Photography, at least for me and my intentions, needs to be a pursuit undertaken without company. I need to have the opportunity to be absorbed in my surroundings, my thoughts and the potentialities of connecting with either of them in a meaningful fashion.
I find it terribly hard to photograph when I am in the company of others, particularly the company of those people who mean a great deal to me. It can make me feel uncomfortably guilty for failing to give them the full attention that I feel they deserve. I wander off, both physically and mentally; I stop abruptly at what must appear to be the most unlikely of places; I linger listlessly, waiting for something to move or for the light to change.

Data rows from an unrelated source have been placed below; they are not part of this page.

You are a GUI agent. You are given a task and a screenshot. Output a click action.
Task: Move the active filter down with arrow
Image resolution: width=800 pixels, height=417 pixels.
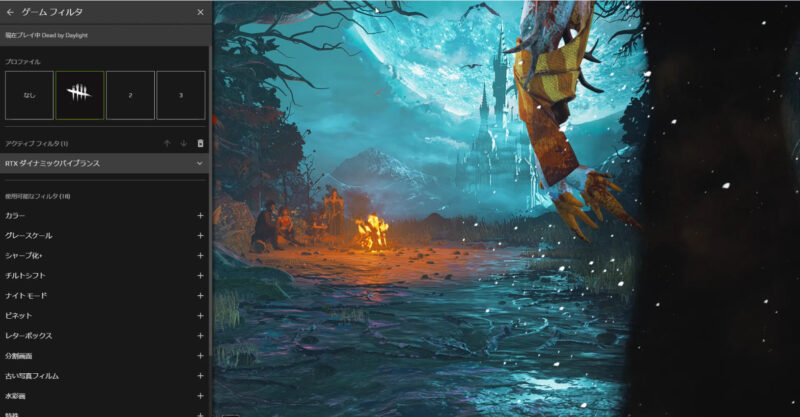pyautogui.click(x=183, y=144)
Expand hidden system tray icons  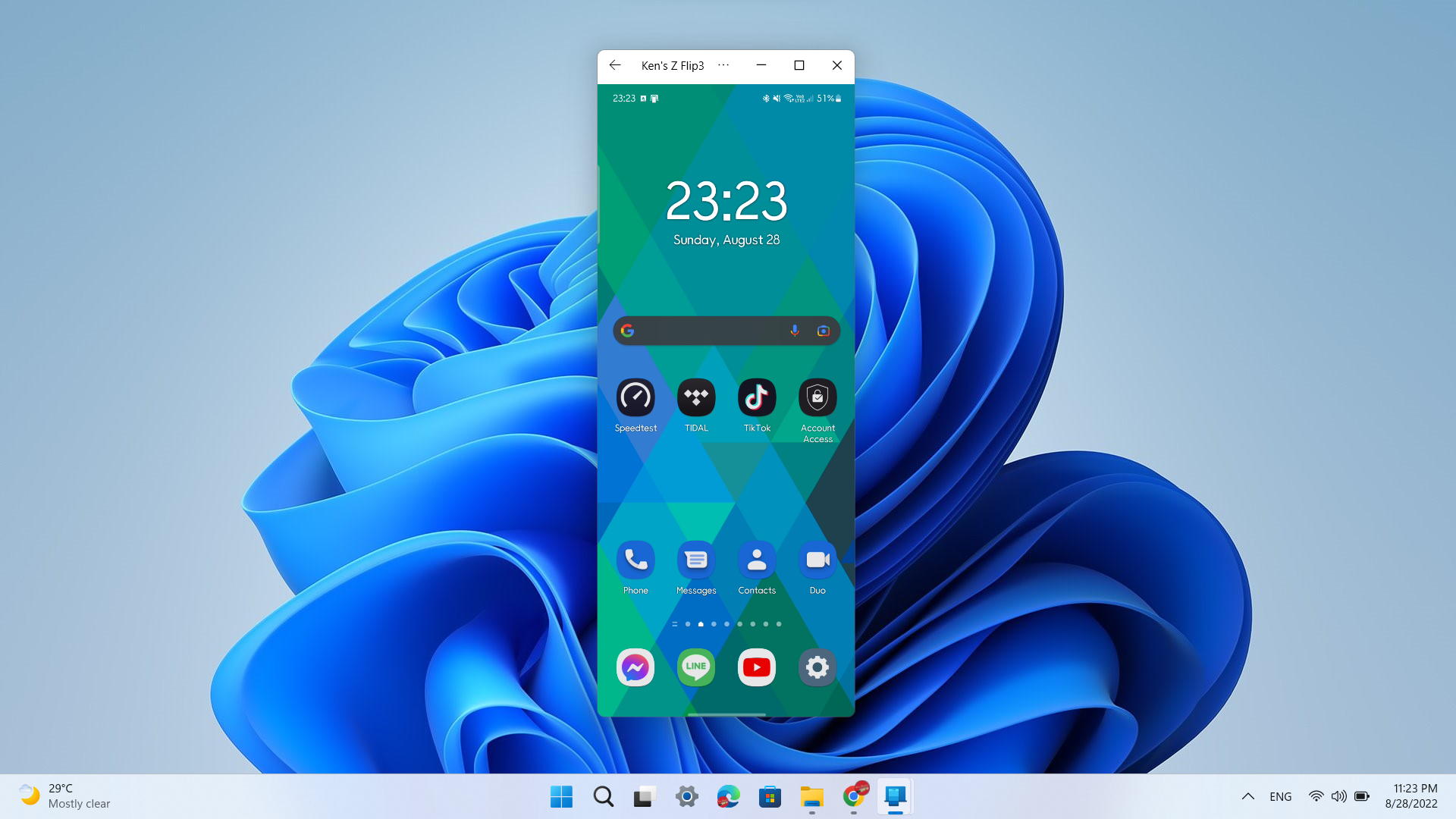tap(1247, 796)
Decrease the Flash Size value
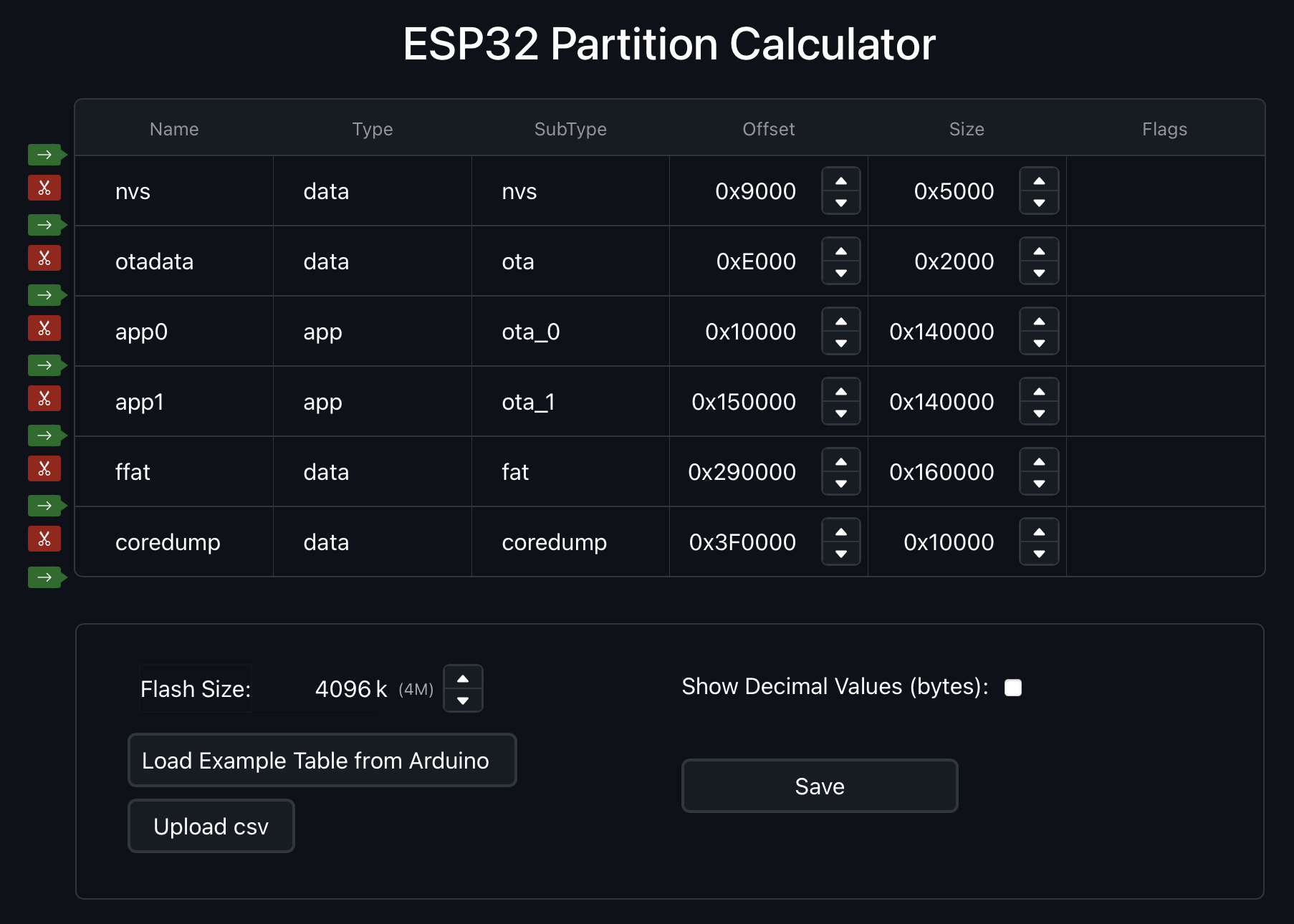 tap(463, 700)
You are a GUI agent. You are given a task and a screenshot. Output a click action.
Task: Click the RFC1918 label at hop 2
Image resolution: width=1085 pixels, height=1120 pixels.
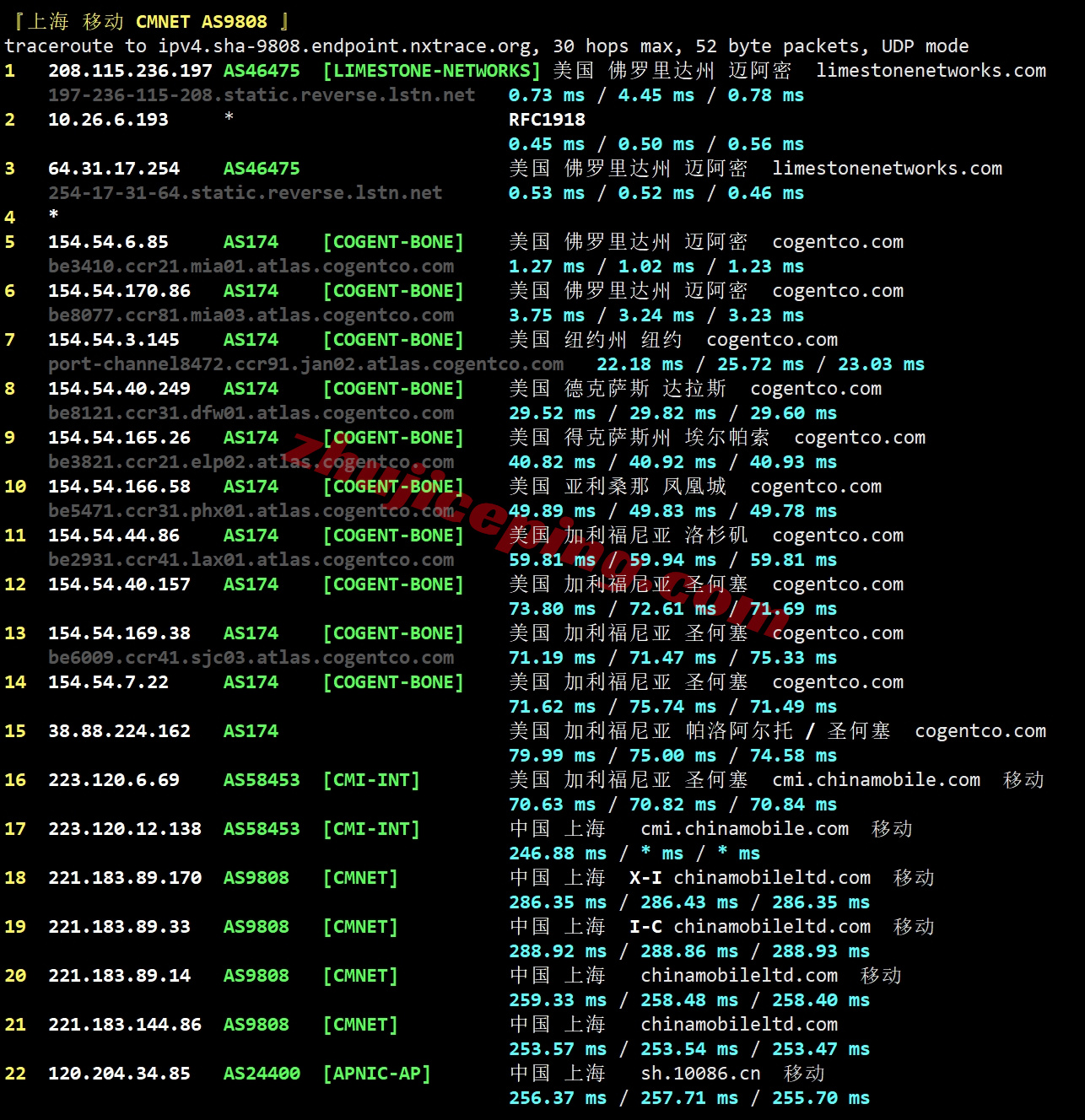coord(545,120)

Generally, if anyone is with me they will either wait confusedly, albeit patiently, or they will keep walking and lose both me and the thread of any conversation we may have been having beforehand. Not the most garrulous of people at the best of times, holding a camera turns me into something not too dissimilar to an apparently inattentive mute, content to wander aimlessly, listening to the fresh air betwixt my ears. Fair enough, it may be conjectured that I could feel any company would be a distraction from my engaging fully in the photographic act, but I am quit capable of being distracted by people with or without a camera near by, and those people in whom I enjoy companionship are always a welcome distraction. If I’m honest, there is an element of both in the situation. I don’t like to ignore people nor do I like to miss photographic opportunities.
No, I need to be alone in this. And in being so, I can find my own way in things, I can develop the singularity of pursuit that might look aimless and uninteresting from the outside, but which from the inside (of head, of camera) is the key to discovering the beauteous idiosyncrasies of detail, of pattern, of social observation and of physical interaction with the world.
I may like to be alone when photographing and I may lack the requisite boldness of character to photograph people in any situation but I am far from despondent when I realise that I am surrounded by the world in its ample and generous beauty.
“No place is boring, if you’ve had a good night’s sleep and have a pocket full of unexposed film”.